#### [Work required]
Give the lines from the one containing "Open the second liker's avatar with beard" through the end of the items as a numbered list, skipping blank lines and leaving out the pictures.

#### [Source data]
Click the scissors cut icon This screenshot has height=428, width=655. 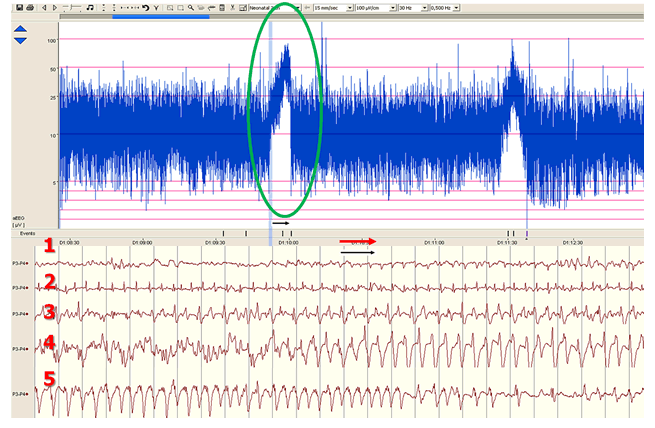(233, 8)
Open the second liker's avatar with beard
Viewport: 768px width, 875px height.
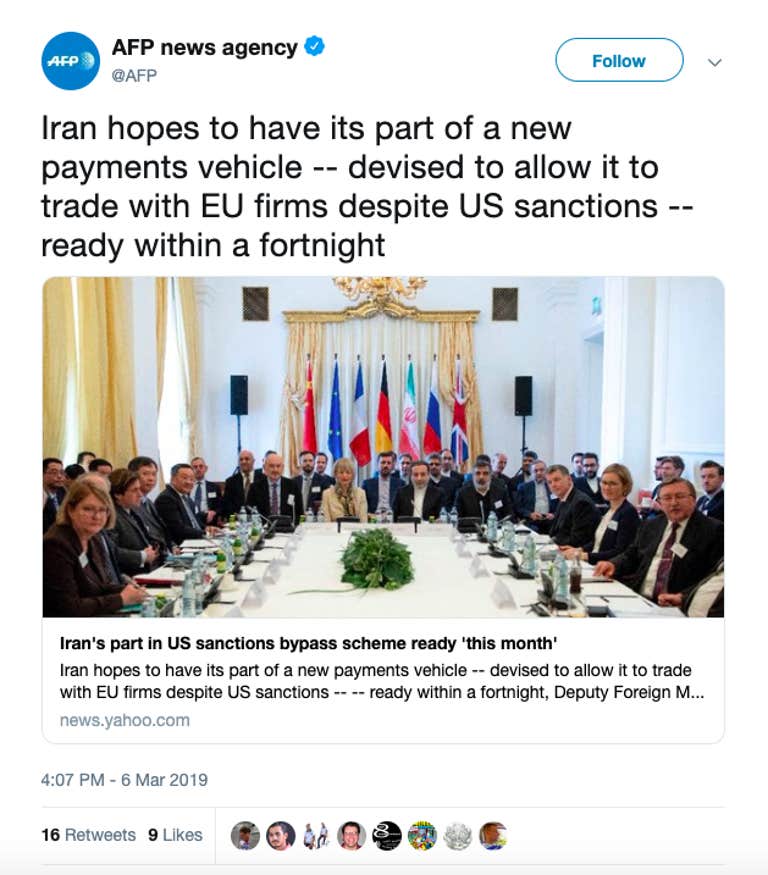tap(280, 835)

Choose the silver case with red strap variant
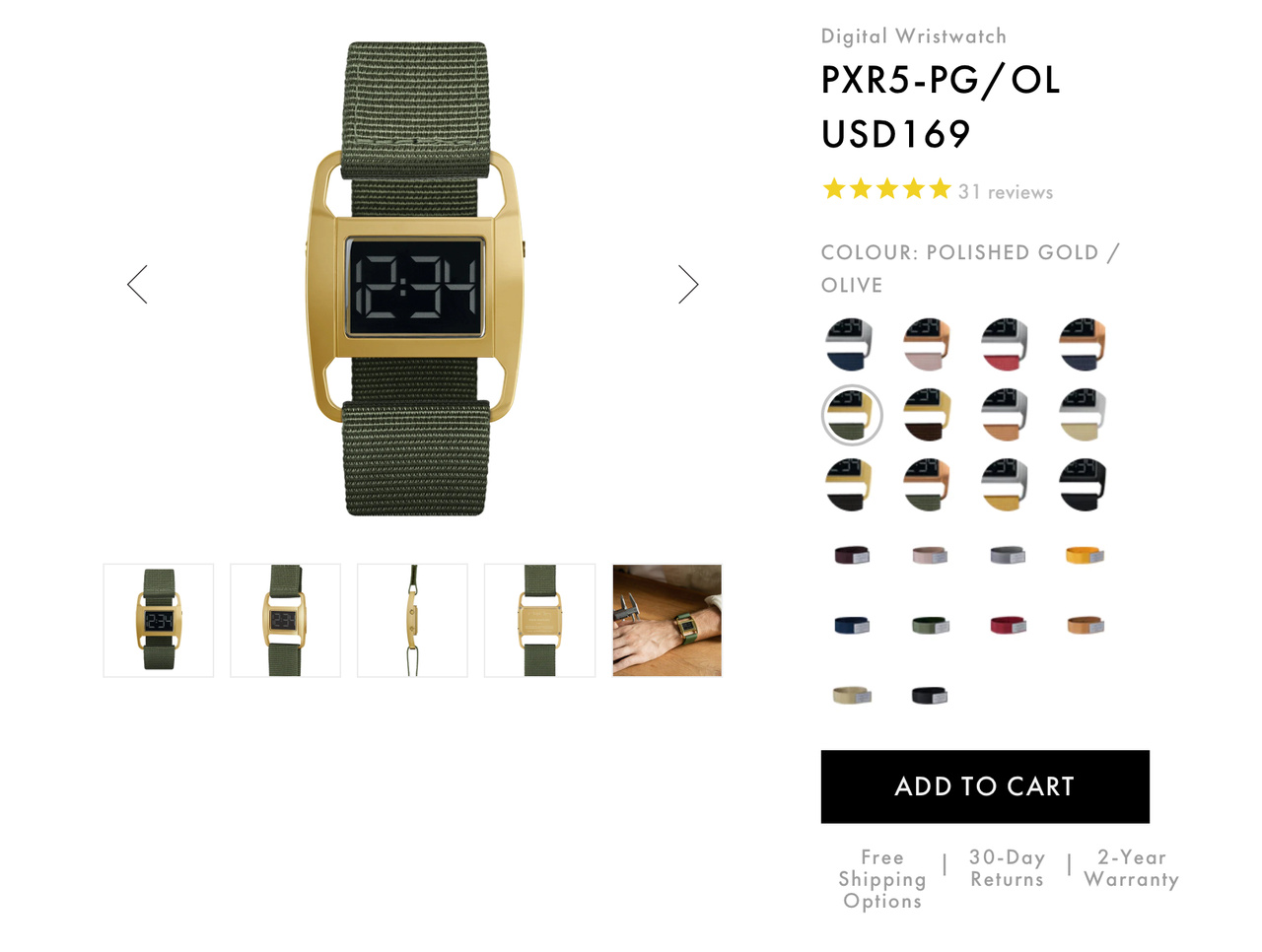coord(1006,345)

#### [Exercise response]
1. Open the second liker's avatar with beard
2. Viewport: 768px width, 875px height.
3. tap(280, 835)
4. Choose the silver case with red strap variant
5. coord(1006,345)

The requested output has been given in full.